The APAC Context: Rapid Adoption, Evolving Security
Organisations in APAC are quick to embrace the cloud’s benefits—efficiency, scalability, and agility. However, in the rush to deploy, many organisations have been lagging in security practices. Regulations, while improving, vary widely across the region. Cybersecurity expertise is in high demand, and resources may be stretched. As a result, public workloads, unpatched systems, and permissive access levels have become more common than intended.
For attackers, this scenario is attractive. APAC’s swift cloud adoption, coupled with inconsistent security, creates opportunities to target organisations that are still adapting. Addressing the toxic cloud trilogy requires adjusting security practices to keep pace with cloud deployments, not merely adding more tools.
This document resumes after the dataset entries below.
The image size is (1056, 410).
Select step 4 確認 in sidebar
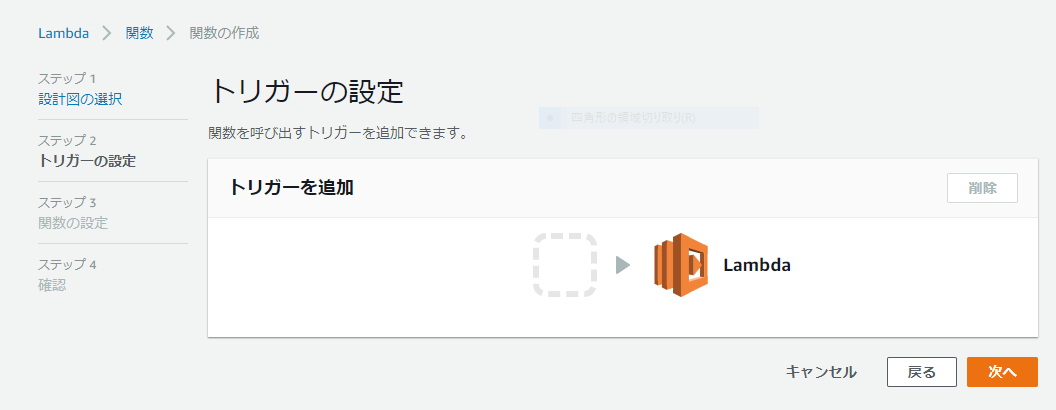(52, 285)
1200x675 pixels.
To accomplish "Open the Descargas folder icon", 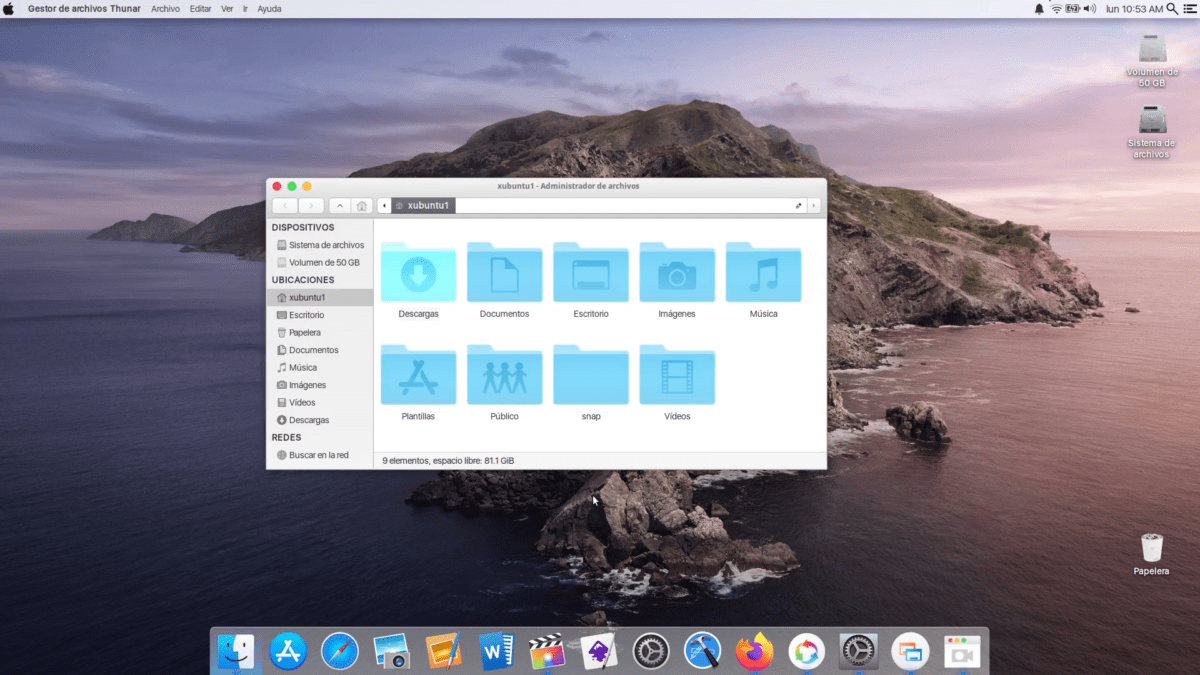I will click(x=418, y=272).
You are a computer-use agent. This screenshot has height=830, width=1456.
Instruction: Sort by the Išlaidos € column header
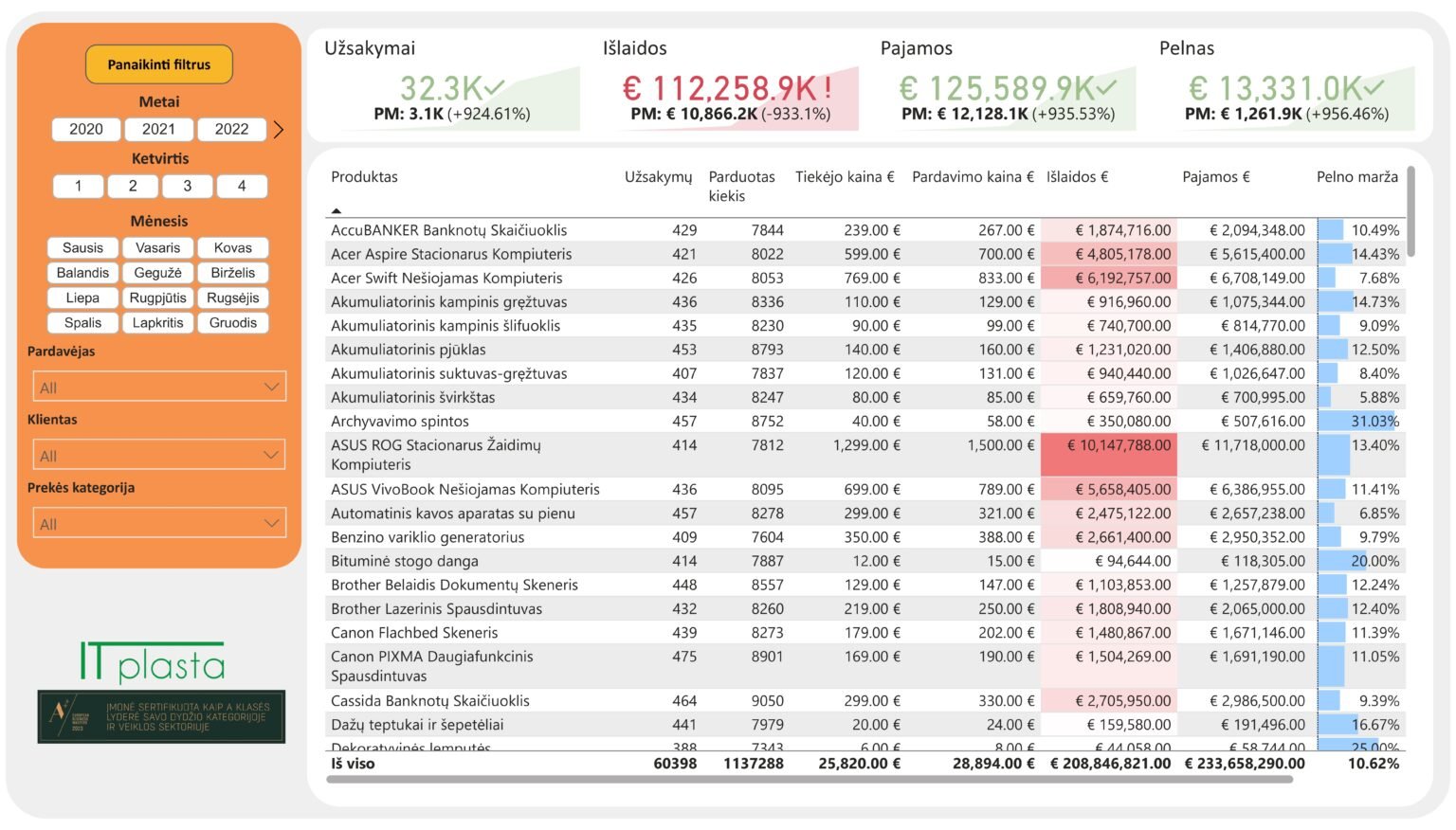(x=1077, y=177)
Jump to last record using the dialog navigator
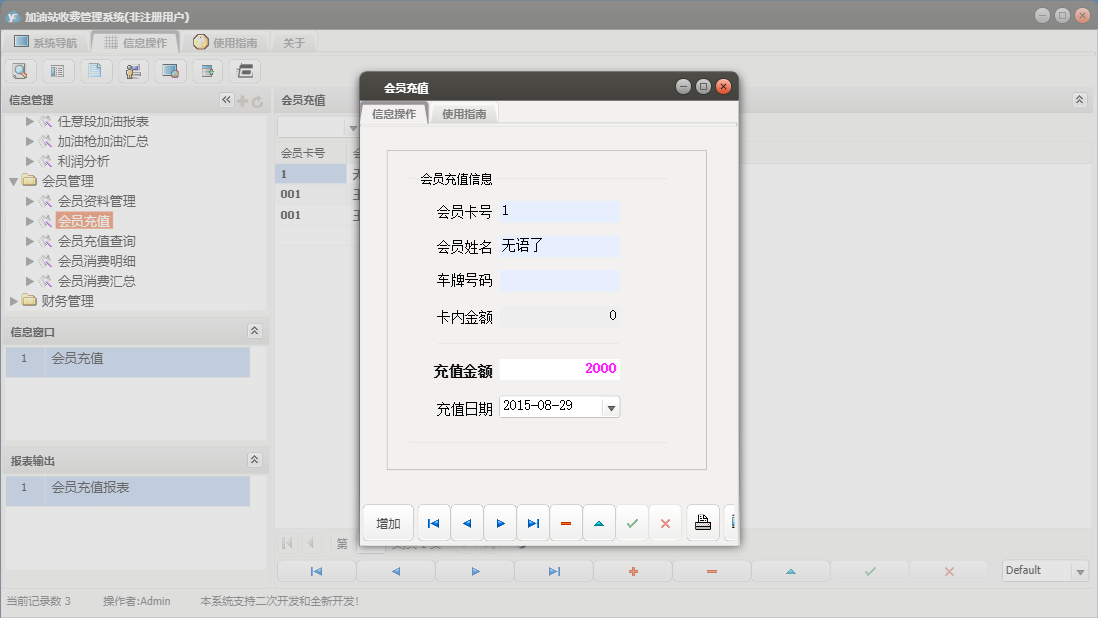The width and height of the screenshot is (1098, 618). point(533,522)
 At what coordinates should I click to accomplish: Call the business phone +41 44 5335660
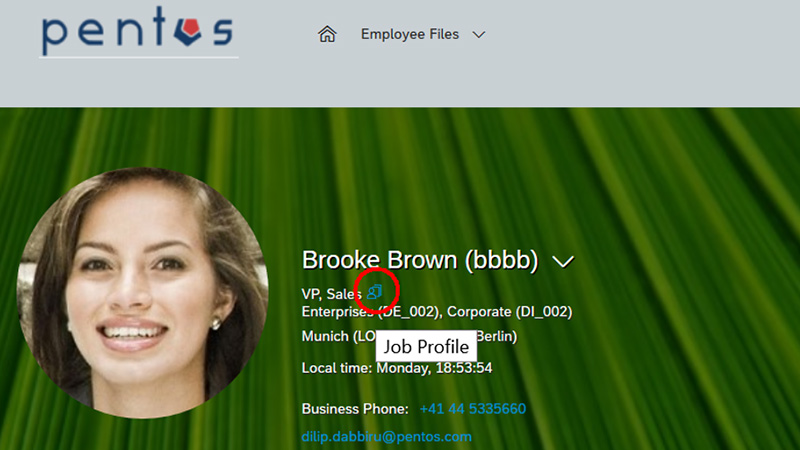[472, 409]
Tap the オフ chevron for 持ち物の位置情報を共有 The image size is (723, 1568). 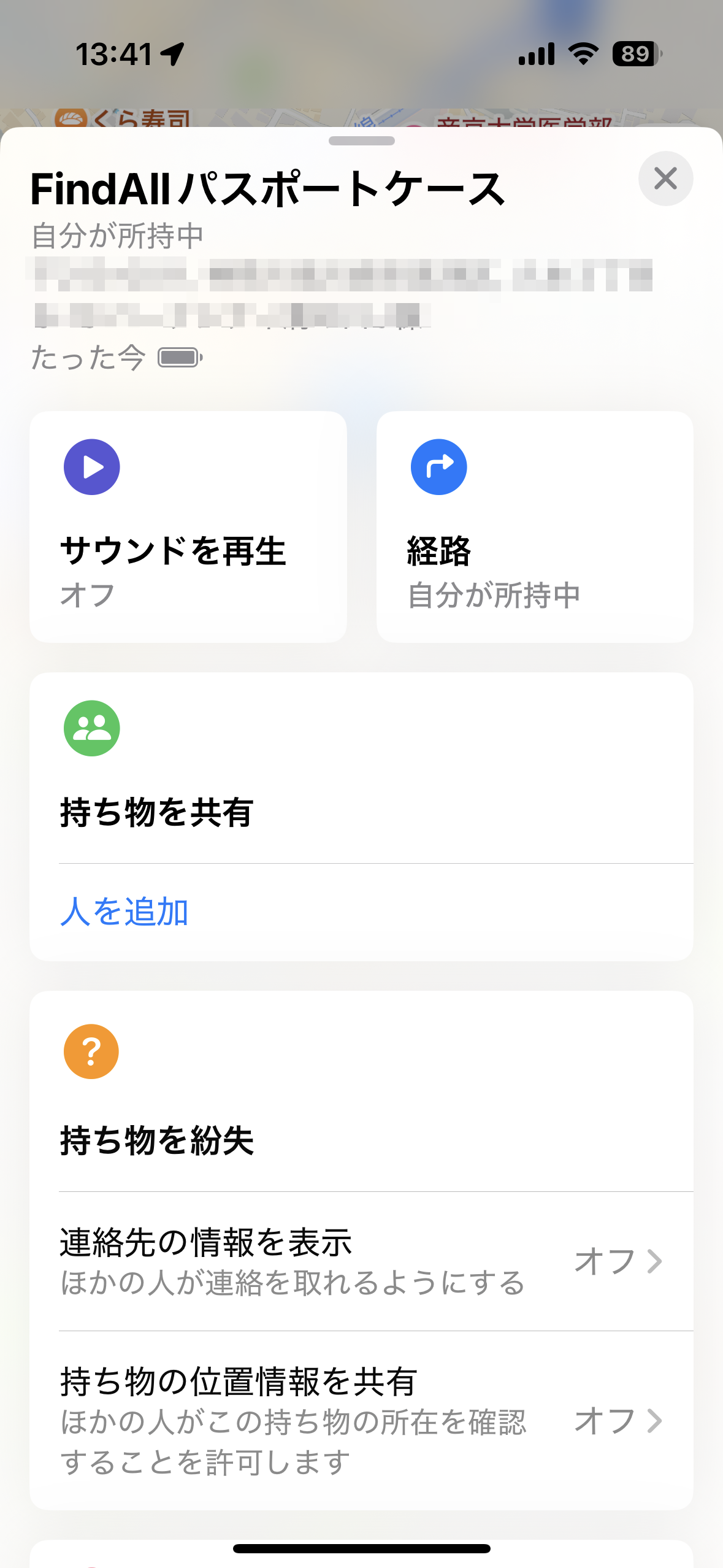coord(654,1420)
Steps Towards a Resilient Security Strategy
The toxic cloud trilogy may sound complex, but there are clear steps APAC organisations can take to mitigate these risks. First, organisations should prioritise a unified approach to cloud security, where exposure, vulnerability, and access control are managed holistically. Public exposure should be minimised, critical vulnerabilities patched promptly, and permissions managed carefully. Each action strengthens cloud resilience.
Breaking down security silos is also crucial. Many organisations handle identity, vulnerability, and configuration management separately, which can leave gaps. Integrating these areas on a unified platform produces a clearer picture, enabling security teams to proactively manage risks. This approach allows organisations to move beyond reactionary fixes toward a comprehensive, forward-looking strategy.
Cloud security today goes beyond regulatory compliance or routine assessments. It has become integral to an organisation’s overall resilience and readiness. The toxic cloud trilogy is a reminder that cloud adoption and security must evolve hand in hand.